Thirteen months later, the patient complained of floaters. Examination disclosed a BCVA of 20/30 in the right eye, with rare fine keratic precipitates and 1+ flare in the anterior chamber, and 2+ vitreous cells noted as well. Intraocular pressure was 12 mm Hg. Dilated examination revealed inactive CMVR, with 1+ vitreous cell overlying the macula area and a partial posterior vitreous detachment. CD4+ count was 279 cells/μL with an undetectable viral load and a diagnosis of IRU was made. In addition, a large retinal tear was noted in the inferior retina. This was associated with vitreoretinal traction and was not within an area of previously infected retina. Laser retinopexy was performed (Fig. 3), and IRU responded to topical steroids. The patient’s condition has remained stable for more than 2 years.
Figure 3. Retinal tear after laser retinopexy. Note the area of viteroretinal fibrosis and traction.
IRU has been found to occur between 2 and 26 weeks after HAART initiation.5 Our patient had demonstrated durable immune reconstitution, with maintenance of CD4 count greater than 100 cells/μL for more than a year associated with an undetectable viral load. This, in addition to inactive retinitis associated with both anterior and posterior inflammation, allows for the diagnosis of IRU. He developed IRU at week 56, in the setting of concurrent HAART and anti-CMVR medications with resolution of a large retinal area affected by CMVR.

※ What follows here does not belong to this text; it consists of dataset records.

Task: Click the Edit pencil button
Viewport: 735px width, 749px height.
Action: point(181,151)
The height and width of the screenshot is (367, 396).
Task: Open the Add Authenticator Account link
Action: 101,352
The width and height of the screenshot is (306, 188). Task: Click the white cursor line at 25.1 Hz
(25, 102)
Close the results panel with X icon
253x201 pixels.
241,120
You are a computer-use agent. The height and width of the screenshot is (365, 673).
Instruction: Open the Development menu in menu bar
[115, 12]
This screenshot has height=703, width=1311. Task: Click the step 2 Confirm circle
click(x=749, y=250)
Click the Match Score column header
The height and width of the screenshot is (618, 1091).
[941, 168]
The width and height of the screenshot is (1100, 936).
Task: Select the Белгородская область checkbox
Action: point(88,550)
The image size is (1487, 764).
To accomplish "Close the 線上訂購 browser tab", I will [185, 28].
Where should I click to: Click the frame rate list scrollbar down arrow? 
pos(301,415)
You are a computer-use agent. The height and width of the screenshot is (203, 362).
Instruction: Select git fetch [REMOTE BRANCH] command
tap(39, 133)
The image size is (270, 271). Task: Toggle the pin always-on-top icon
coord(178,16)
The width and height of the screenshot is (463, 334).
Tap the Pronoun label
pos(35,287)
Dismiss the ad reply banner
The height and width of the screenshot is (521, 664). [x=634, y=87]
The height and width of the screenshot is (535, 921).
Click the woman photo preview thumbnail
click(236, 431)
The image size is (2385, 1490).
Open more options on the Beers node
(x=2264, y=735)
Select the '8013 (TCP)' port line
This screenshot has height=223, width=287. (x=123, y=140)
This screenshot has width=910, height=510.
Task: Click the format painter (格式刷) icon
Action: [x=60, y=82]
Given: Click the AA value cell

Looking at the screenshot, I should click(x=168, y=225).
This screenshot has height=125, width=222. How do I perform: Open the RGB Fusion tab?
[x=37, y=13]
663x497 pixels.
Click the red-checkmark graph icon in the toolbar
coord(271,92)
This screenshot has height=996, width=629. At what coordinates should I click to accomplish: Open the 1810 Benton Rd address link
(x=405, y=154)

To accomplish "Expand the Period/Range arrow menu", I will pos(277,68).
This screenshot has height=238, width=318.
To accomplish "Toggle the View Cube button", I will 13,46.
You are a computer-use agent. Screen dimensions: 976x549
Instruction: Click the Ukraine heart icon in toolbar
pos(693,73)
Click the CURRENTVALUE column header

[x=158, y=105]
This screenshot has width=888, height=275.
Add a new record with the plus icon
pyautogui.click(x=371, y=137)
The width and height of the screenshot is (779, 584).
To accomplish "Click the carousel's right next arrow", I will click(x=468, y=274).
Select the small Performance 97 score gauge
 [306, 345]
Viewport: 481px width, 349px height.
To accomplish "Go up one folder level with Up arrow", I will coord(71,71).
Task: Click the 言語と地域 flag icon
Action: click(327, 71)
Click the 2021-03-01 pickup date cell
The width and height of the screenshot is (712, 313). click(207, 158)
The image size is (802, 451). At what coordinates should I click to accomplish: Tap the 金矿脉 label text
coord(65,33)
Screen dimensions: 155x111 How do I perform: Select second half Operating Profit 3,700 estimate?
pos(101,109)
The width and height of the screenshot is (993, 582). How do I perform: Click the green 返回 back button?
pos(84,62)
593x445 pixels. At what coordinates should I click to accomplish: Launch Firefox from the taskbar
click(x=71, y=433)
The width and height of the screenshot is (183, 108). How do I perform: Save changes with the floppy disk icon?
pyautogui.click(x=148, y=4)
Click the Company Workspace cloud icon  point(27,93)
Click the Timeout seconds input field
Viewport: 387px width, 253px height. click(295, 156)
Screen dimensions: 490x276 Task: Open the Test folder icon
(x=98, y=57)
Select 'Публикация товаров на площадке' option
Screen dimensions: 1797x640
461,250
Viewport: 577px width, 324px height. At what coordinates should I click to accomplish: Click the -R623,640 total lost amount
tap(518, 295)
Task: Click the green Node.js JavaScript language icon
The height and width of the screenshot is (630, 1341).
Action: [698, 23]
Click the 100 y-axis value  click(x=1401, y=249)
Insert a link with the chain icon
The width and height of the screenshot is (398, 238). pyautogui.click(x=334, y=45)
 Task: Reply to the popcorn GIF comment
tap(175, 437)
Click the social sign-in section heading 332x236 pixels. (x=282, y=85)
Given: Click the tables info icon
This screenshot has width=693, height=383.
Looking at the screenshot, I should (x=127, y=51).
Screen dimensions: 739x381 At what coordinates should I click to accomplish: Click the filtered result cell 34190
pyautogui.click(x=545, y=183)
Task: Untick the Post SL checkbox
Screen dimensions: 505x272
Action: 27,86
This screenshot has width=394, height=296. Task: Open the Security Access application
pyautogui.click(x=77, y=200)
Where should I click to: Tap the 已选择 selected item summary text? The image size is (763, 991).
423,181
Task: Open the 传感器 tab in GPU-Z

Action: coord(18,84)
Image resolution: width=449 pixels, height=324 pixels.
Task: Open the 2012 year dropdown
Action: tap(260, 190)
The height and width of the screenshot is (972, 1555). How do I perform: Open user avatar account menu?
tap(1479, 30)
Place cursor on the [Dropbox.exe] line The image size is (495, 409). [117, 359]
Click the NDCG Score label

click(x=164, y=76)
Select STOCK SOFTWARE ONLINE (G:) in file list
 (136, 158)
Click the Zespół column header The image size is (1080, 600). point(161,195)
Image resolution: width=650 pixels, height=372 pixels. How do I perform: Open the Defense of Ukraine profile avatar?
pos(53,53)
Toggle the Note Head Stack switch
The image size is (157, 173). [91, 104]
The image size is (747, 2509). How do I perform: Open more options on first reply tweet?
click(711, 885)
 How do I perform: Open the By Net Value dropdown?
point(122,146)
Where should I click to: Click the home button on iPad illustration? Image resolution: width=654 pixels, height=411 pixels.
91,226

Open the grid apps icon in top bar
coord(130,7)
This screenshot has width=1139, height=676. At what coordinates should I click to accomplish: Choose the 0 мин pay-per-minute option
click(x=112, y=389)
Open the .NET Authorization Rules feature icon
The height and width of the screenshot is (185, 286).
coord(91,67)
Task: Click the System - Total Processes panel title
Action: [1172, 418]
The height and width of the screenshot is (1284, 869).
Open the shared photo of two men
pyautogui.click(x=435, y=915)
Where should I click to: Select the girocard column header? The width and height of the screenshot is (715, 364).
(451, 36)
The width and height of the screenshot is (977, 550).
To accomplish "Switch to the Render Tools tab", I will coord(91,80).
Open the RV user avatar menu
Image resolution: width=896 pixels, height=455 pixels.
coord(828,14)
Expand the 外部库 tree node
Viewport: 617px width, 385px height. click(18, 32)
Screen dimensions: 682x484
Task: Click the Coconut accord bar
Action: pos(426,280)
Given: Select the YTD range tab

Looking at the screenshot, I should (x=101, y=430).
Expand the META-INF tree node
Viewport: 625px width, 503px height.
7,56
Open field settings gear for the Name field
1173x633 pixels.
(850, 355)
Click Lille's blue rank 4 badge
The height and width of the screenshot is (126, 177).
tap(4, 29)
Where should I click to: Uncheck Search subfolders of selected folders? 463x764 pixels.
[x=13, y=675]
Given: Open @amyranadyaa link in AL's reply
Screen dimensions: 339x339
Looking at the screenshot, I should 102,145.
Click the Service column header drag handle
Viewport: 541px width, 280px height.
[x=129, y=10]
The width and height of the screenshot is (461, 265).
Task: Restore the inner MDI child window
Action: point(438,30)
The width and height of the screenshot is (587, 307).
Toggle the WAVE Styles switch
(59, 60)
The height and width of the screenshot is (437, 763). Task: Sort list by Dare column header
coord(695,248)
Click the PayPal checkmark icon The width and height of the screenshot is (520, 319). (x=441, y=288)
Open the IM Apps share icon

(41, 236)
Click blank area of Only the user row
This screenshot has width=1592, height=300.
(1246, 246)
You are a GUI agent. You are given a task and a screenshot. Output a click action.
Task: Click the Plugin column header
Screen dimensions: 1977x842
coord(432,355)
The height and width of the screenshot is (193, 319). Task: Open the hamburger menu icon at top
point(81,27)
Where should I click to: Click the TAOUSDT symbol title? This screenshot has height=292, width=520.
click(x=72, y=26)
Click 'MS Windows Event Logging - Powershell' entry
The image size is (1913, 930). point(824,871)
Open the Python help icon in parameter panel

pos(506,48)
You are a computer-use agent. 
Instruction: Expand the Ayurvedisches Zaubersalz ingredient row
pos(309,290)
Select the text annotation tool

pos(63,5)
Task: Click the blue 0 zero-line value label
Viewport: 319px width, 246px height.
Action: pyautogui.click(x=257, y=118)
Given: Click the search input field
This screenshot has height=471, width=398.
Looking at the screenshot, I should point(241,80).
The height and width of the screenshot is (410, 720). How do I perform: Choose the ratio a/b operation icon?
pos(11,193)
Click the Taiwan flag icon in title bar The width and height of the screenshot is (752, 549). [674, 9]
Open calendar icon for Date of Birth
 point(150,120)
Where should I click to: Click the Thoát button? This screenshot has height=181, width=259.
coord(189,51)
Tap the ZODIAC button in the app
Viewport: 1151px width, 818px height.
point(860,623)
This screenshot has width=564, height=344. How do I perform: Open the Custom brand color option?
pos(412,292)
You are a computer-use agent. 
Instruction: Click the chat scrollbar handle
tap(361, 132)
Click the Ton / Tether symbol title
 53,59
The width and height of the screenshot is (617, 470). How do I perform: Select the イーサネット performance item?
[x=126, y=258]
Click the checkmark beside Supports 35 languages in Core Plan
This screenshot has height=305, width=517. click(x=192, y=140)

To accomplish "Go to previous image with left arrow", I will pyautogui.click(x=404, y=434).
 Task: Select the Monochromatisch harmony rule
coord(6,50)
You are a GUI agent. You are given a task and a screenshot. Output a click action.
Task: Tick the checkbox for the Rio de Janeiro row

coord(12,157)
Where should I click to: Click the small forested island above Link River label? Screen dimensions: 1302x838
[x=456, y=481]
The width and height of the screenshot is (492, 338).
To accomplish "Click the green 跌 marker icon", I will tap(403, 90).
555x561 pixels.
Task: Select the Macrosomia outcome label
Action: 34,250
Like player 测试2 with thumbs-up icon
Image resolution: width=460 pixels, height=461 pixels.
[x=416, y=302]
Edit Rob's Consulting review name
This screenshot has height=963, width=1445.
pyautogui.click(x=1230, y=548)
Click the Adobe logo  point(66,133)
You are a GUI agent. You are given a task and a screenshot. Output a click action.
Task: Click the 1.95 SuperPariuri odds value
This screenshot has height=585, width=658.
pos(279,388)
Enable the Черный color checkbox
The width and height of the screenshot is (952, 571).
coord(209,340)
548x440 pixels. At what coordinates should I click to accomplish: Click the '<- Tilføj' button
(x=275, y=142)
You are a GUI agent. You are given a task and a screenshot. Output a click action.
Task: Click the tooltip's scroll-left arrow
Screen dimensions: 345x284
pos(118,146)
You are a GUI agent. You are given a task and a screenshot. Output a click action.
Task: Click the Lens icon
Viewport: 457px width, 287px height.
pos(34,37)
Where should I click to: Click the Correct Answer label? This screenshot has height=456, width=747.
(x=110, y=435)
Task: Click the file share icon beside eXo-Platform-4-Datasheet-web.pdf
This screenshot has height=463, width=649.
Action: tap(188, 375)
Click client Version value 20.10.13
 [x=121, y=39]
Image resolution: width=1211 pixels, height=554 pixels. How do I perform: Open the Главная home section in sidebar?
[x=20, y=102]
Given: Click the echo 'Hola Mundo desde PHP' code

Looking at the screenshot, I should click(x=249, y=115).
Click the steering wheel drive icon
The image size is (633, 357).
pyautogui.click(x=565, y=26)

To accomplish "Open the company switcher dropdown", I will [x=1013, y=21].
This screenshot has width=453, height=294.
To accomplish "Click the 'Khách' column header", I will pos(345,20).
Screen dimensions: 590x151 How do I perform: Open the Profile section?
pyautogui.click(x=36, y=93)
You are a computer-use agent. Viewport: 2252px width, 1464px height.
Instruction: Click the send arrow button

Several late complications secondary to IRU have been described, including macular edema, epiretinal membrane formation, vitreoretinal traction, neovascular membranes, and cataract. We believe this is the first report of development of a retinal tear in association with vitreoretinal traction. Although the area of active retinitis was large, and this may have predisposed the patient toward the development of IRU, the retinal tear developed in an area unaffected by the CMVR. During the time of active retinitis, the patient was noted to have an attached posterior hyaloid. We postulate that when the patient developed inflammation (IRU), this resulted in a partial vitreous detachment and the subsequent vitreoretinal traction, leading to his retinal tear. Both the retinal tear and IRU were appropriately treated and the patient has continued to maintain good vision.